Entries from a data source:
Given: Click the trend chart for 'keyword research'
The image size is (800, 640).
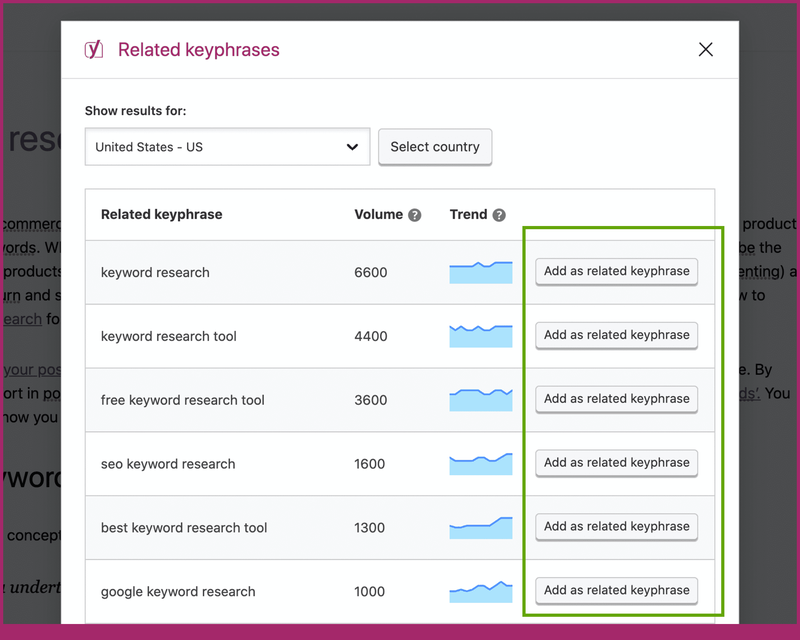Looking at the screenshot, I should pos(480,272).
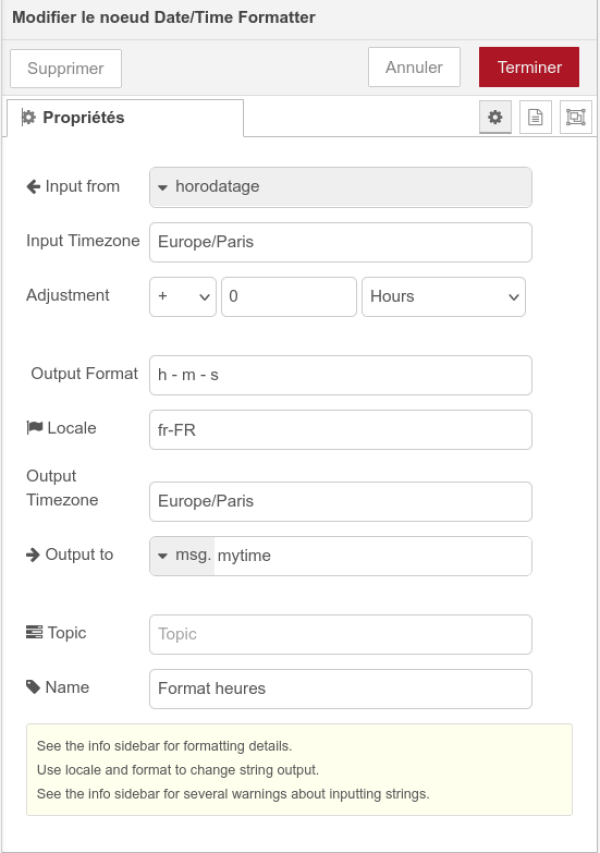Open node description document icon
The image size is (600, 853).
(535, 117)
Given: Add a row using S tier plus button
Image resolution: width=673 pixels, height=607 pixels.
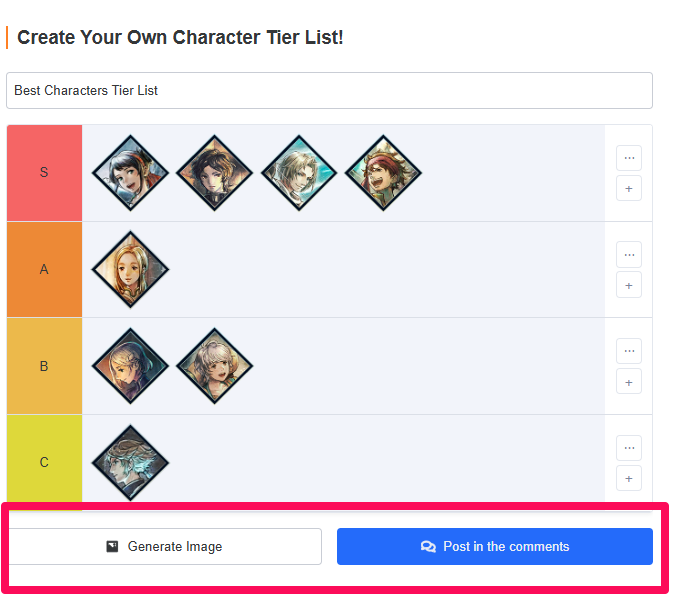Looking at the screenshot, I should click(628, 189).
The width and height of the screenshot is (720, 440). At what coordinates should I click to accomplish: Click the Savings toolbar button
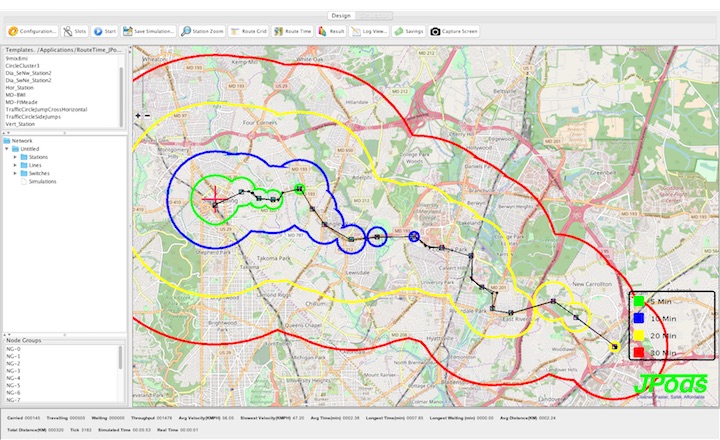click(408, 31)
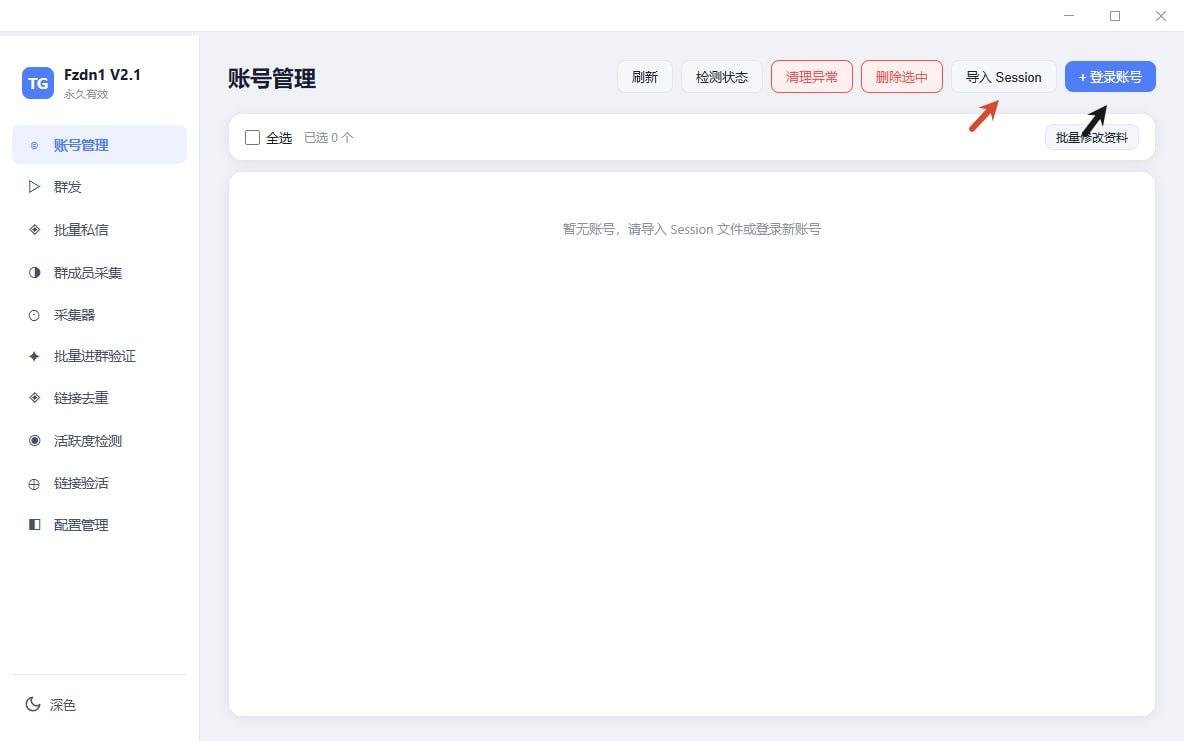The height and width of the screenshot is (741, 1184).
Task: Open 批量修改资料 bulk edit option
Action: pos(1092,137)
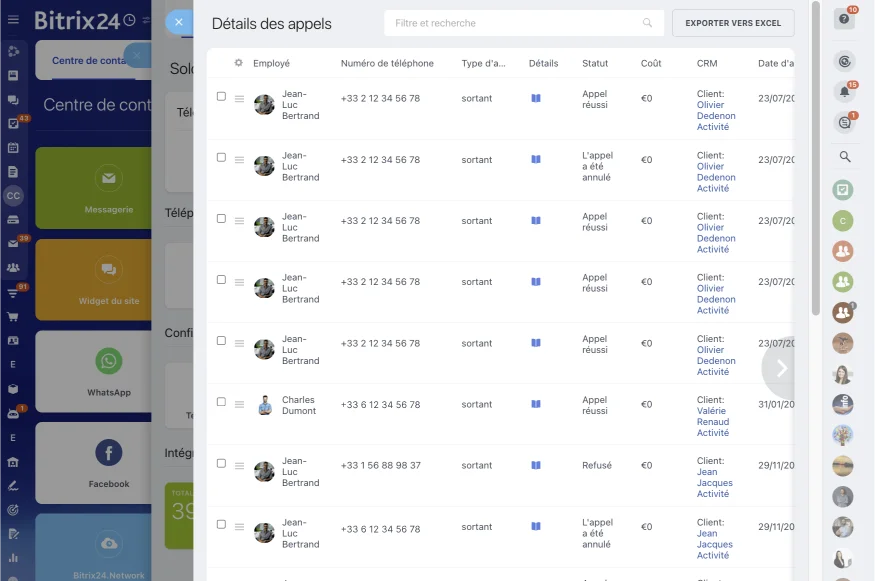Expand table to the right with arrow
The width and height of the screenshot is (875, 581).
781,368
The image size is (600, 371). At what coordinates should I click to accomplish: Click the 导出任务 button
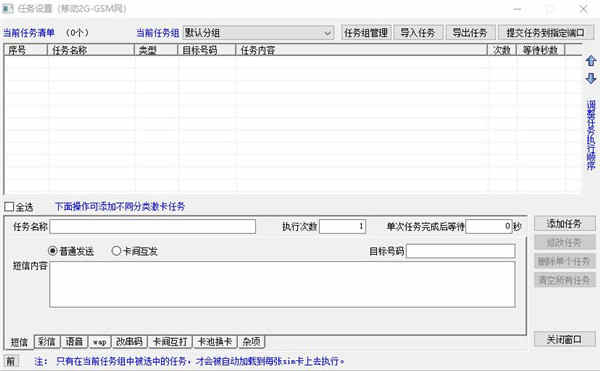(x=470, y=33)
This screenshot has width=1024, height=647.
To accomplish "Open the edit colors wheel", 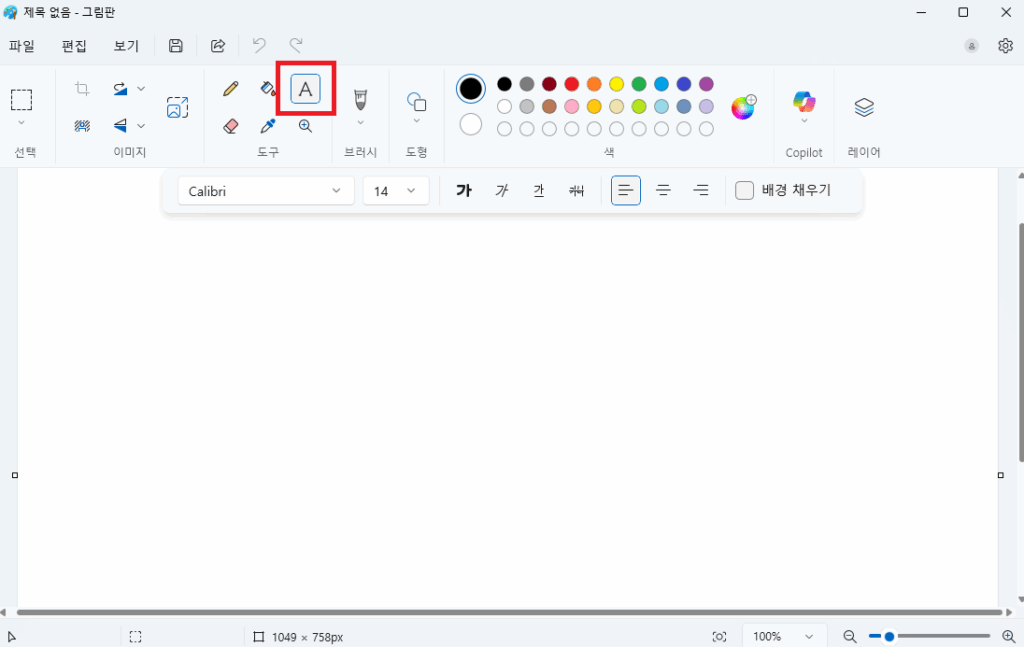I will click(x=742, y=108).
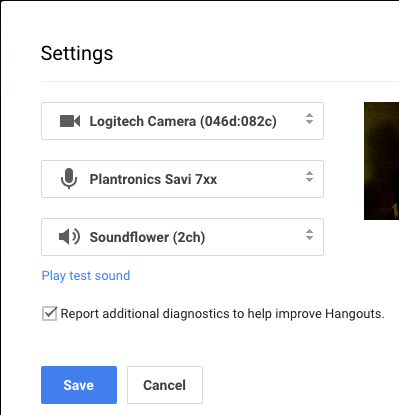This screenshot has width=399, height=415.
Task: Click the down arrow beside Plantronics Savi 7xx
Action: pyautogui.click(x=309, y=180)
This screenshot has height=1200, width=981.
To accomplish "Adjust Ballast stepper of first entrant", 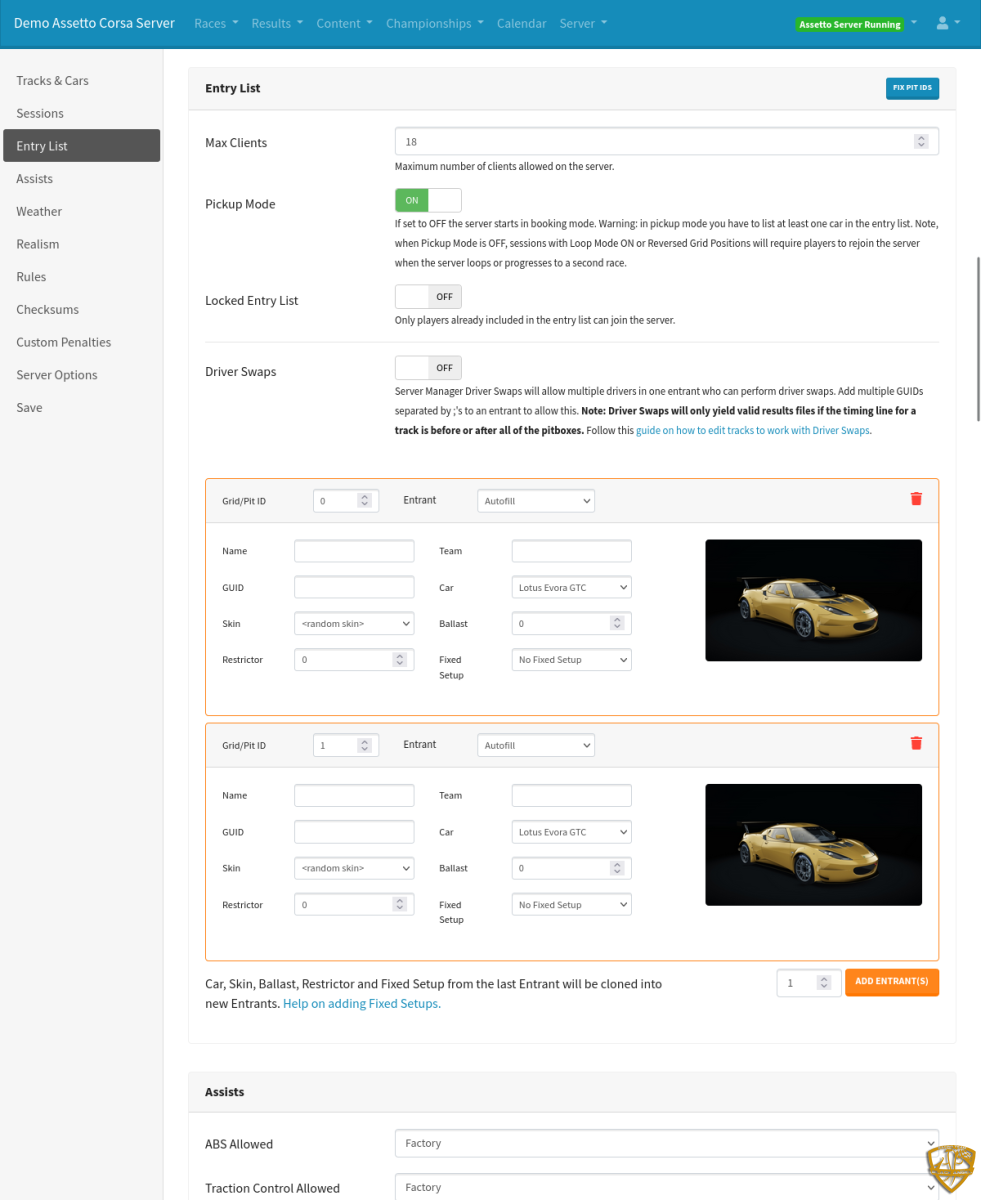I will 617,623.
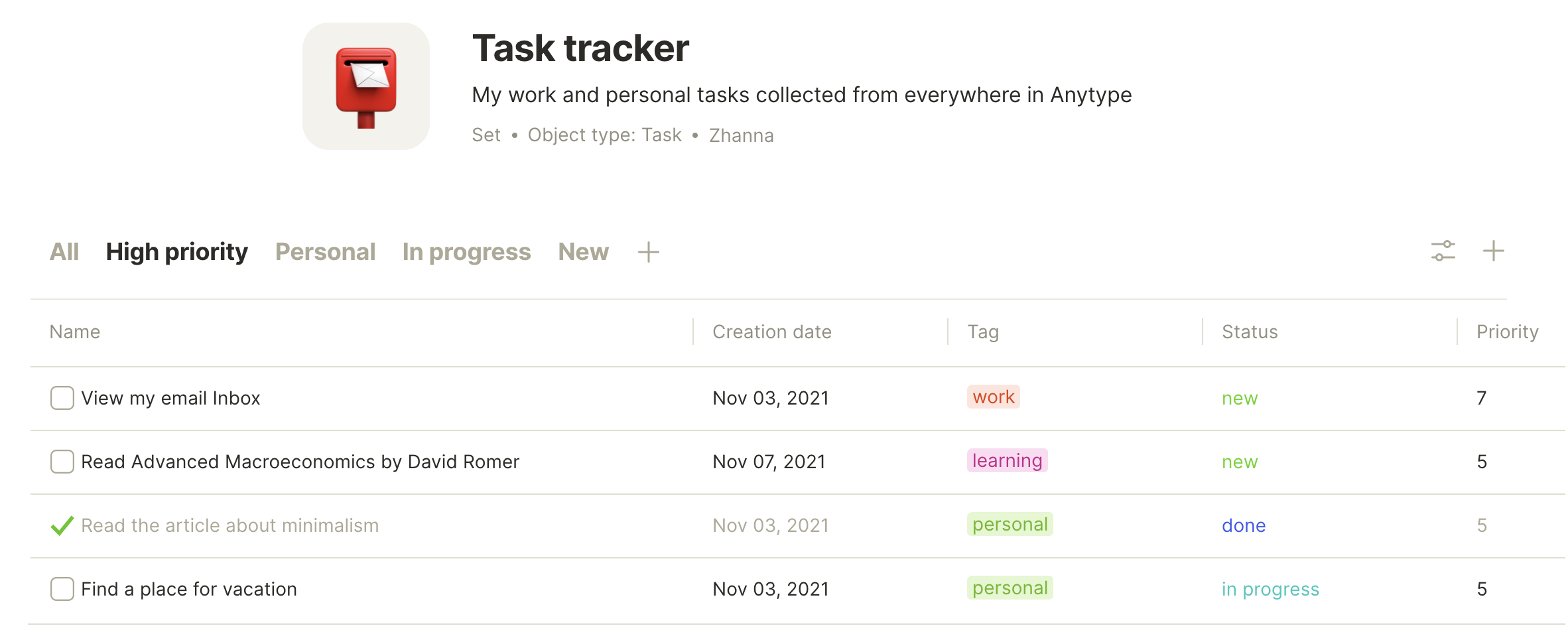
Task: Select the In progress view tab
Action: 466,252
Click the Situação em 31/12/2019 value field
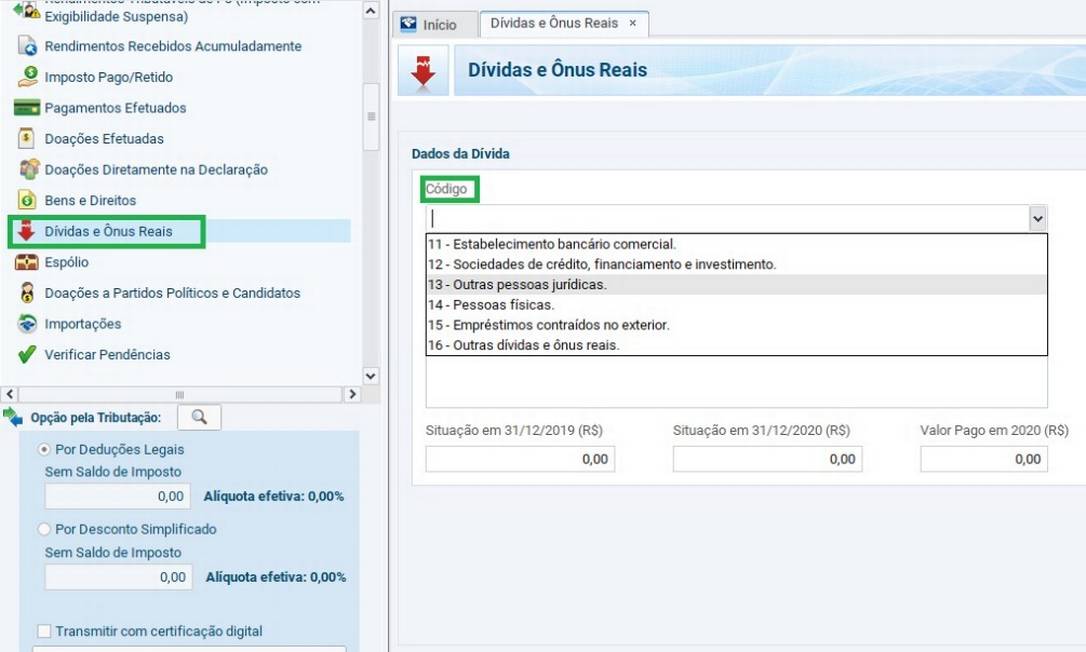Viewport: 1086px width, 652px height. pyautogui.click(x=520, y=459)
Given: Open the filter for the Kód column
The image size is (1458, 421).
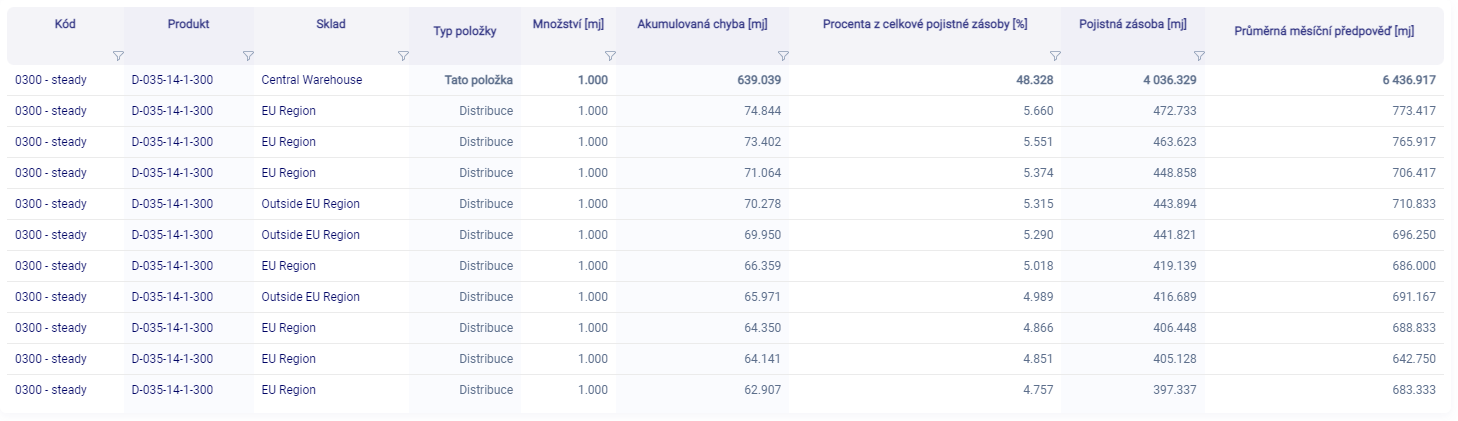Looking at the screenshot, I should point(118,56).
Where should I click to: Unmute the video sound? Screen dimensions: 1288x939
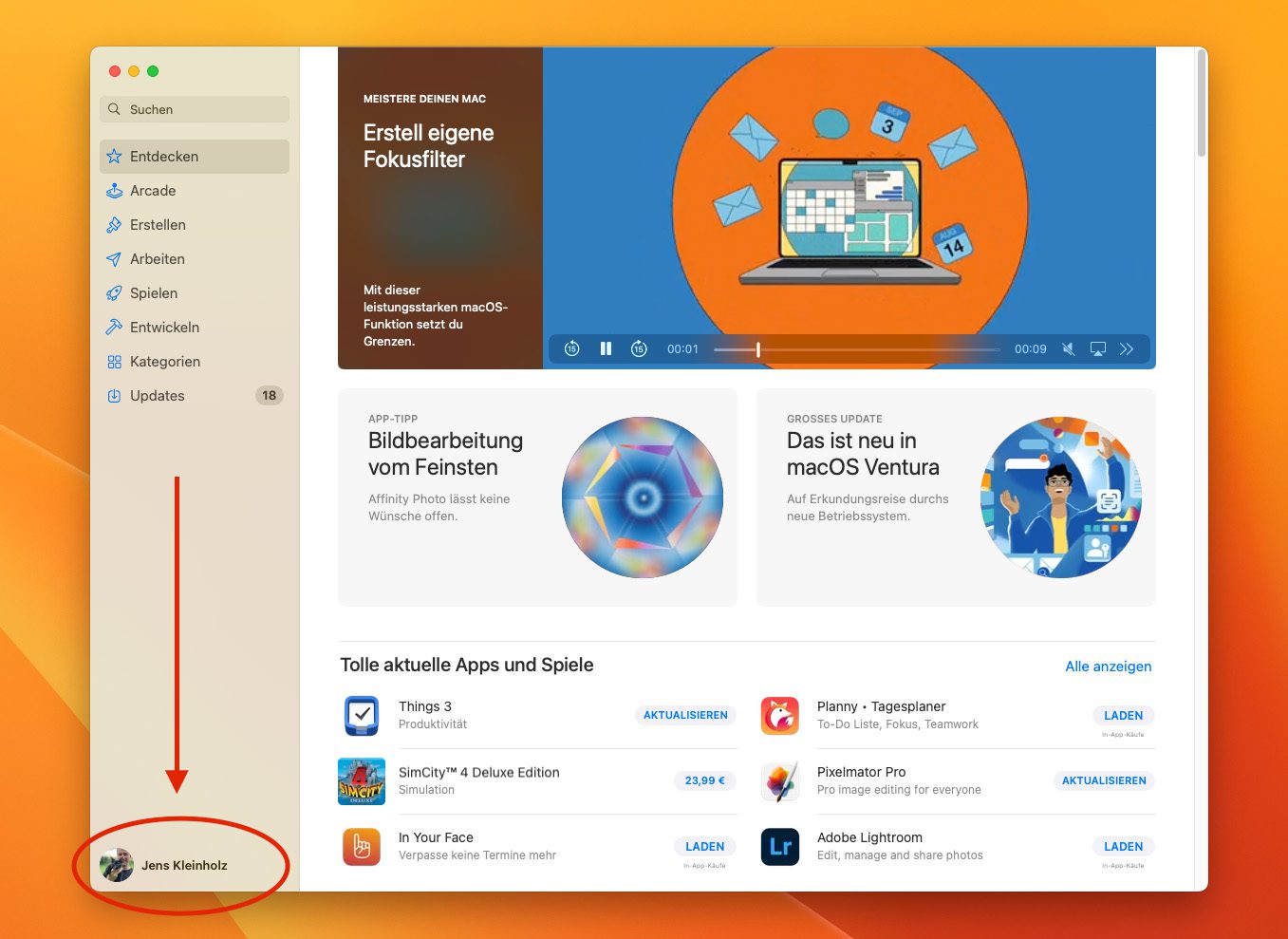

● DESCRIPTION OF THE TASK:
Can you rewrite the entries from the line with "Given: Open the filter for the Kód column" through the end of the entries, swapping "filter" for "dropdown" and changing nothing else? Omit the pictures from your answer.

● TASK RESULT:
Given: Open the dropdown for the Kód column
The image size is (1458, 421).
Looking at the screenshot, I should point(118,56).
Where should I click to: Unmute the video sound? Screen dimensions: 1288x939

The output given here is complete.